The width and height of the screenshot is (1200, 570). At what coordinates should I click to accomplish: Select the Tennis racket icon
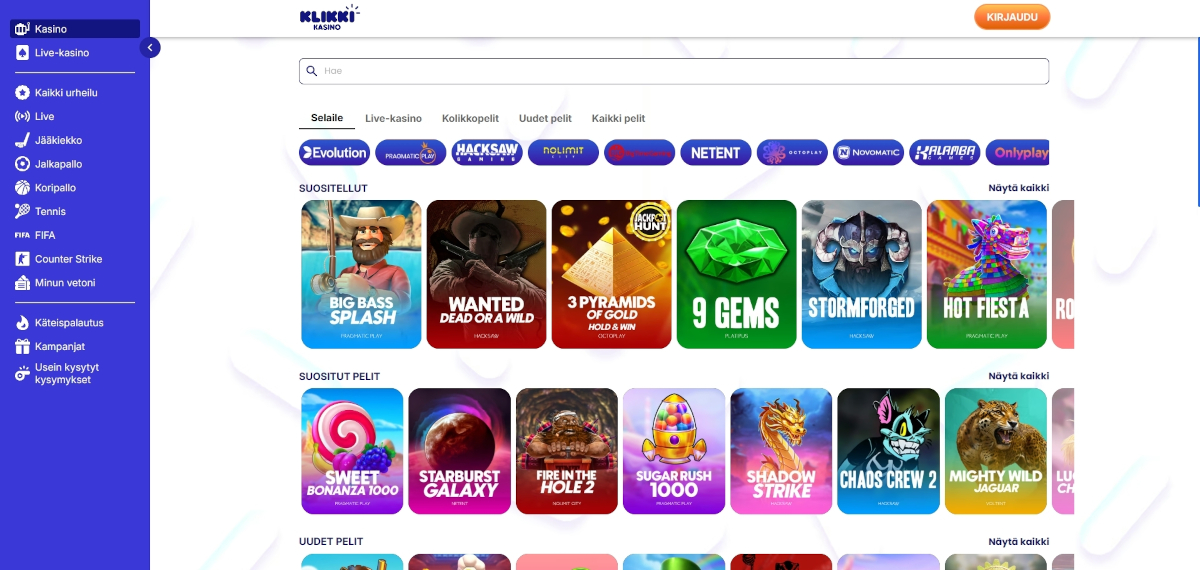(x=22, y=211)
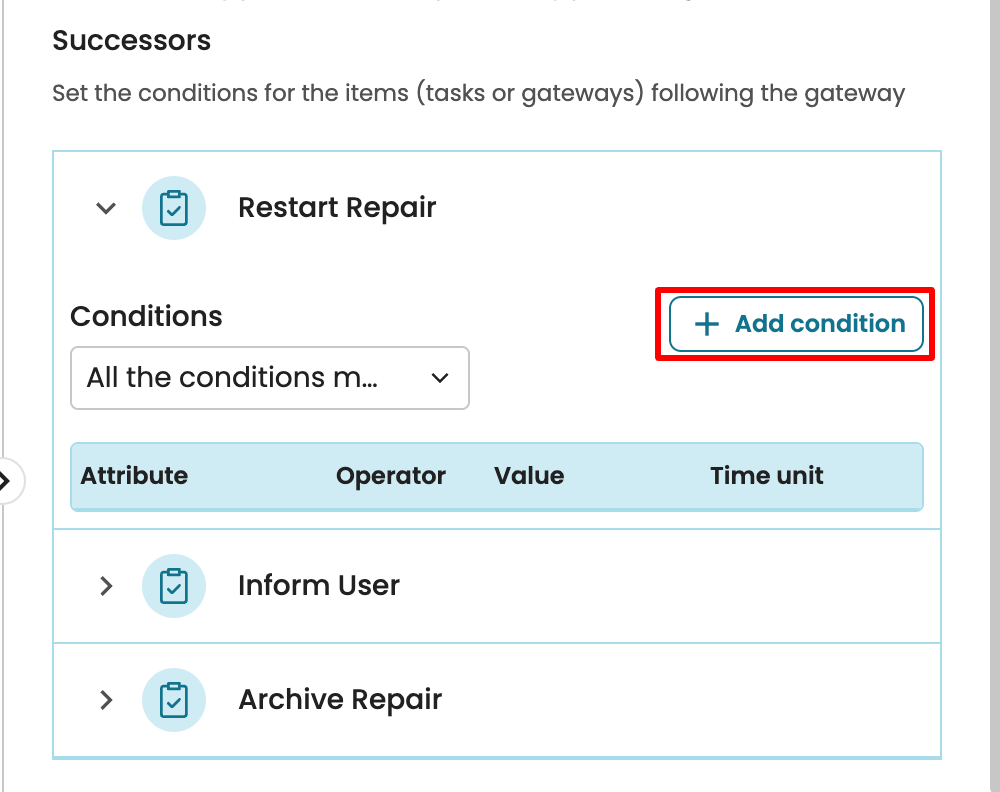Expand the Inform User successor chevron

106,586
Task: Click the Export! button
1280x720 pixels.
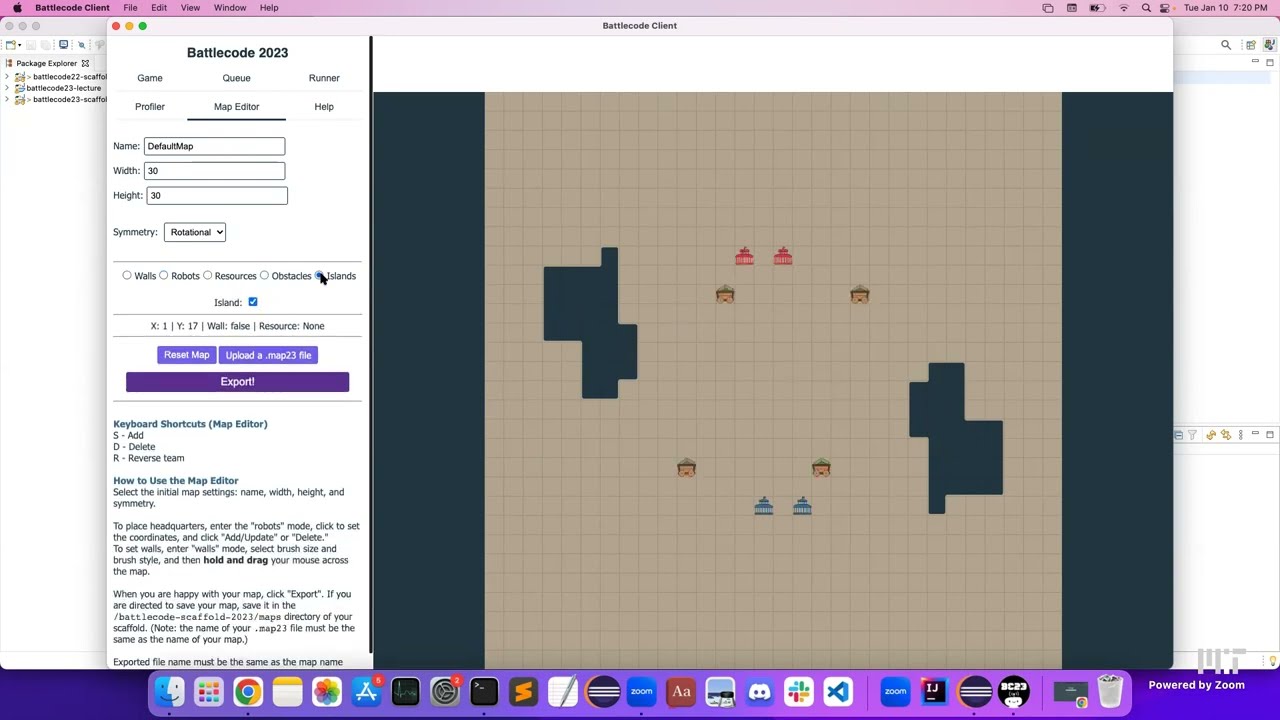Action: click(237, 382)
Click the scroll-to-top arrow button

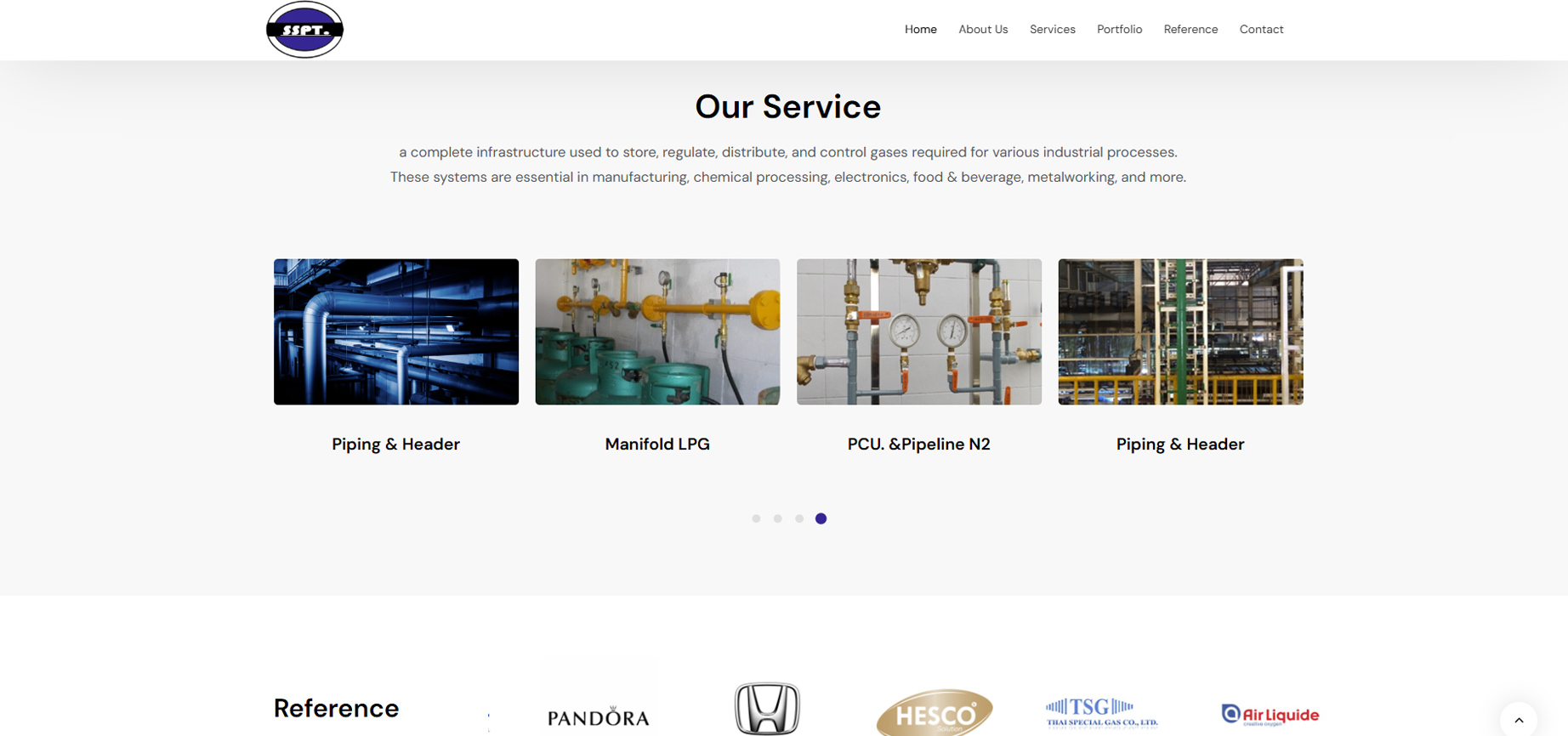(1518, 720)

### Aim of the task
How many lines in the items above contain the string "button"? Reply with the number alone.

### Result
2